What is GPP?
It’s all in the name. General Physical Preparedness (GPP), which in our case is CrossFit, is designed to build the most broad, general, inclusive fitness possible. It says fitness isn’t what you look like; it’s what your capable of.
Governed by measurable performance, we can help students look, feel, and perform better. Period.
It’s too damn effective to ignore. It’s our view that we ought to be as flexible as we are strong, and fast as we are agile. Life is a mixed bag of events, and GPP is the single best training strategy to prepare for the unknown. It’s our view that the most fit people are ones with a capacity across the board,
not just one particular area.
Everything starts with the mind. Chances are you may have been mislead this far as to what health and fitness looks like. Believe it or not, our students have changed their minds more than they’ve changed their bodies. Living a life of fitness can be fun, effective, and sustainable.

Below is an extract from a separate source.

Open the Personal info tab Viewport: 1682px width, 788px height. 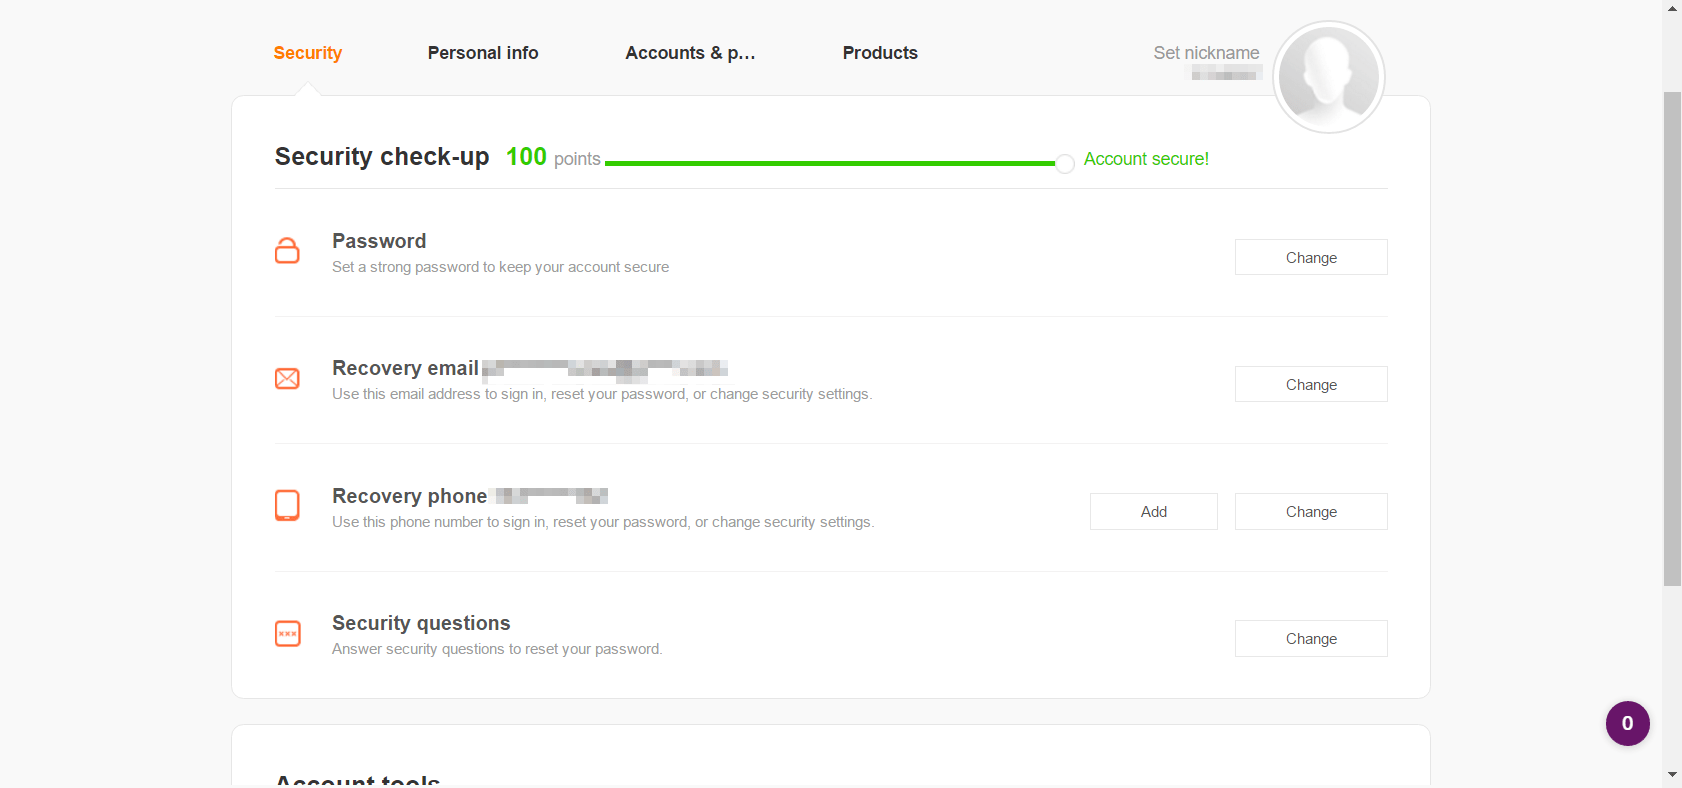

We utilize functional movements. These movements, often found in nature, do a great job at doing a great deal of work quickly. Think squat, push, pull, jump, run, press, and throw as opposed to bicep curls and crunches. You’ll learn the basic of gymnastics, running, jumping, Olympic weightlifting, and powerlifting.
We cover our bases with regards to performance by practicing training that’s constantly varied. Our program is light, it’s heavy, long, short, and there are intervals. Whether life presents a sprint or a marathon, you’ll be prepared.
We believe in a skill-based approach. If we can understand skill, we can understand the possibility of increased efficiency. It’s not about just doing more work than the next person, it’s about doing it better and easier.
What to expect from a Torque GPP Training Session
Mobility is range of motion while maintaining proper torque. The point here is to work on mobility, not flexibility therefore tension is paramount. We are preparing the body’s muscular system for movement, whether it is strength or conditioning. The openers are about quality and finding torque nothing else.
These will always be done with exercises where external torque (ET) is needed. They are designed to hit the sympathetic nervous system, so you should go at them hard and with the proper mindset. The goal is to heighten the system and to be ready for training!
Here we are looking to build strength and tissue. We do so through squat, hinge, push, pull movements. We perform base strength movements as well as Olympic lifts, carries, sleds, ect.
The MetCon is where we have some type of measurable workout of the day. We are looking to have some fun while pushing yourself to new levels of training. Having intensity is best done in a group setting to truly push mental and physical boundaries. Beyond routine conditioning, true intensity work moves beyond the usual domains and aims to “scare” the system into rising to the next notch. This portion of the programming is not necessarily targeting the muscles, but mental fortitude and truly anaerobic threshold so don’t be let down if you can’t complete it every time. In fact, it’s designed that way. If by the end of these sessions you aren’t cursing the coaches name, you may need to reconsider your efforts.
Til You Quit:
These will always be with internal torque (IT) exercises. They are designed to hit the parasympathetic nervous system, so I want muscle failure with each and every one of them. Pacing is welcomed, as long as you push to that last rep. We would recommend a more mellow music, as the mindset is quite different. You will push just as hard and it will hurt just as much as the TAO workouts, they will just be a different kind of effort.
This would be considered your accessory work and will be specifically used to ensure the structure is strong and balanced to handle both training and sport. You will use both traditional and unique exercises to rebuild your foundations and further grow from there.
This where we would perform movements to bring the body back to the parasympathetic nervous system.